__DATA RECORDS__:
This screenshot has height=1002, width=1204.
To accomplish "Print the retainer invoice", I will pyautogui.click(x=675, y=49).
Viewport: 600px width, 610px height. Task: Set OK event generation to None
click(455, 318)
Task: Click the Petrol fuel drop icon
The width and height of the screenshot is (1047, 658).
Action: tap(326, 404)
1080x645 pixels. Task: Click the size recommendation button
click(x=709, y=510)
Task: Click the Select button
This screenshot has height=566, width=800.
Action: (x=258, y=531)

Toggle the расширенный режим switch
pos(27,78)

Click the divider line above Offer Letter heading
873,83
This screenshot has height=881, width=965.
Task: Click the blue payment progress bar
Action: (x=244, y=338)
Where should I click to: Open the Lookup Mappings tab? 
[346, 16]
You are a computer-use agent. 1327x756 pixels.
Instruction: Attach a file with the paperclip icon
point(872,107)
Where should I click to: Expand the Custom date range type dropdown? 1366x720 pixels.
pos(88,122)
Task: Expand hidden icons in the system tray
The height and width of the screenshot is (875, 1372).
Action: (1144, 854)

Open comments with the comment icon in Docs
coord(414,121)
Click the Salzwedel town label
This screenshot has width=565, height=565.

__YOUR OBJECTIVE__:
Every record shown above must be echoed exactly.

__PROBLEM SOLUTION__:
This screenshot has height=1002, width=1204.
To accomplish "Print the retainer invoice", I will pyautogui.click(x=675, y=49).
Viewport: 600px width, 610px height. Task: Set OK event generation to None
click(455, 318)
Task: Click the Petrol fuel drop icon
The width and height of the screenshot is (1047, 658).
Action: tap(326, 404)
1080x645 pixels. Task: Click the size recommendation button
click(x=709, y=510)
Task: Click the Select button
This screenshot has height=566, width=800.
Action: (x=258, y=531)

Toggle the расширенный режим switch
pos(27,78)

Click the divider line above Offer Letter heading
873,83
This screenshot has height=881, width=965.
Task: Click the blue payment progress bar
Action: (x=244, y=338)
Where should I click to: Open the Lookup Mappings tab? 
[346, 16]
You are a computer-use agent. 1327x756 pixels.
Instruction: Attach a file with the paperclip icon
point(872,107)
Where should I click to: Expand the Custom date range type dropdown? 1366x720 pixels.
pos(88,122)
Task: Expand hidden icons in the system tray
The height and width of the screenshot is (875, 1372).
Action: (1144, 854)

Open comments with the comment icon in Docs
coord(414,121)
Click the Salzwedel town label
This screenshot has width=565, height=565.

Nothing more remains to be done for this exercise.